I’m not kidding about the closet, by the way. I padded it with blankets and chunks of foam, and for a screen to soften the way my plosives hit the microphone, I stretched one of my wife’s nylons over a wire clothes hanger. I know that’s not the way they do it in the professional studios in New York, but I’d like to think it gave the project an aura of Midwestern grounded-ness.

What sort of writing do you like to read out loud?

Truth in Labeling

I bought some sliced mushrooms the other day.

I prefer to buy my mushrooms in bulk since I use just a couple at a time in salads or as a pizza topping, but my grocery store only had the pre-packaged kind that day. Even then, I typically buy whole mushrooms, but I was in a hurry and since I knew I’d have to spend a little time brushing dirt of the fungi, I decided to see if any of the factory-packaged mushrooms were also machine washed.

That’s when I saw the answer to a lazy man’s prayers – Giorgio’s Fresh ‘n Clean brand ‘shrooms. Perfect! No buffing needed, just tear open the plastic and eat ’em by the handful, right? At least that’s what I planned to do, until I noticed the fine print.

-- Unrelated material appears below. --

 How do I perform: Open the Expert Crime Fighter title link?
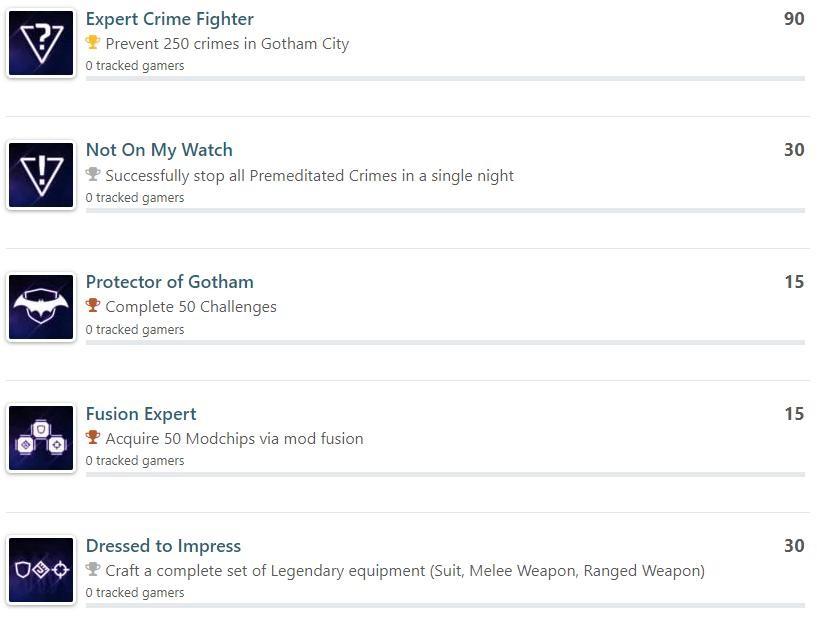click(170, 19)
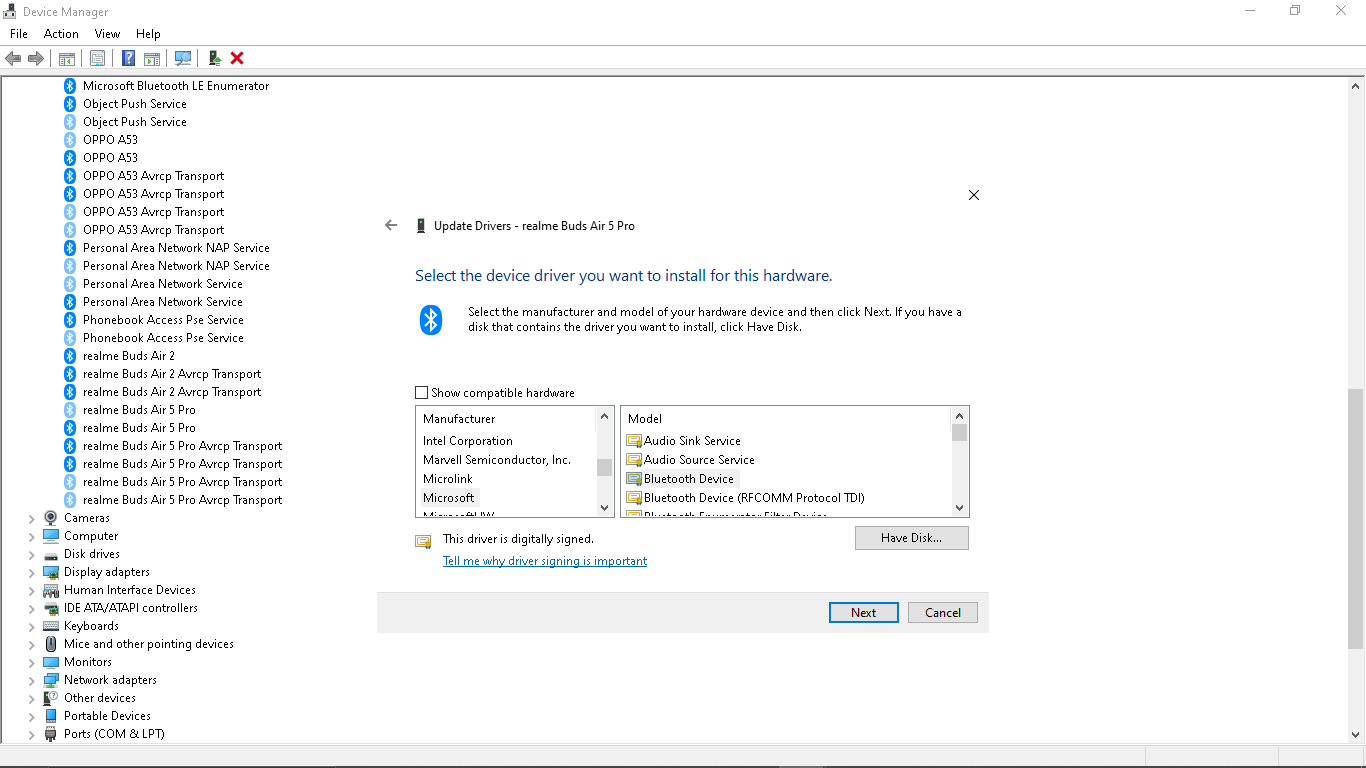Expand the Network adapters category
Screen dimensions: 1366x768
point(31,679)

Though these sliced delicacies were nestled together under a label that boasted they were “Fresh ‘n Clean,” the advisory in much smaller print said “Best to Wash All Produce Before Using.” So … what does “Fresh ‘n Clean” mean? Isn’t that a promise? And if not, what is it? Marketing language? Perhaps the old name, “Fresh and Dirt Caked” just wasn’t resonating with the shoppers at Cub. And now I was questioning the “Fresh” part too.

Soon, the small print had me completely paralyzed. What do they mean that it’s “best” to wash “all” produce? All produce in sight, or just the stuff in this package? And what if I didn’t? The advisory didn’t say it was “Necessary” to wash the mushrooms, or “Important” or even “Suggested”. It’s just … “best”. Maybe that slightly earthy just-off-the-conveyor-belt flavor is good enough.

But wouldn’t you know it … I washed them anyway. Because I always do what I’m told and I always want things to be at their “best”.

Do you obey labels and signs?

State of the Bunion Address

It’s time once again for that annual address by Congressman Loomis Beechly of the 9th District, representing all the water surface area of the State of Minnesota.

Greetings Constituents!

Each year around this time I make a speech where I try my darndest to sound like I’m giving you an honest overview of how things are going in the 9th District. And I’m here to tell you that the district is solid, just the way all water surfaces should be at the end of January!

Some gloomy negative-thinkers will say that our solidity is just barely there, that there is a lot more open water than usual and silver carp and zebra mussels are gaining ground every year. But I can’t agree with that. Because we all know there are things you don’t want to hear, and it’s up to me to remember NOT say those things out loud, even if I happen to be thinking them. Over-sharing is a terrible social error, and at times I have been accused of providing Too Much Information. This year is no different. I have a whole list of stuff I’m not going to mention to you now. If I sound a little loopy it’s not that I’ve been drinking. It’s just that I’m biting my tongue. A lot.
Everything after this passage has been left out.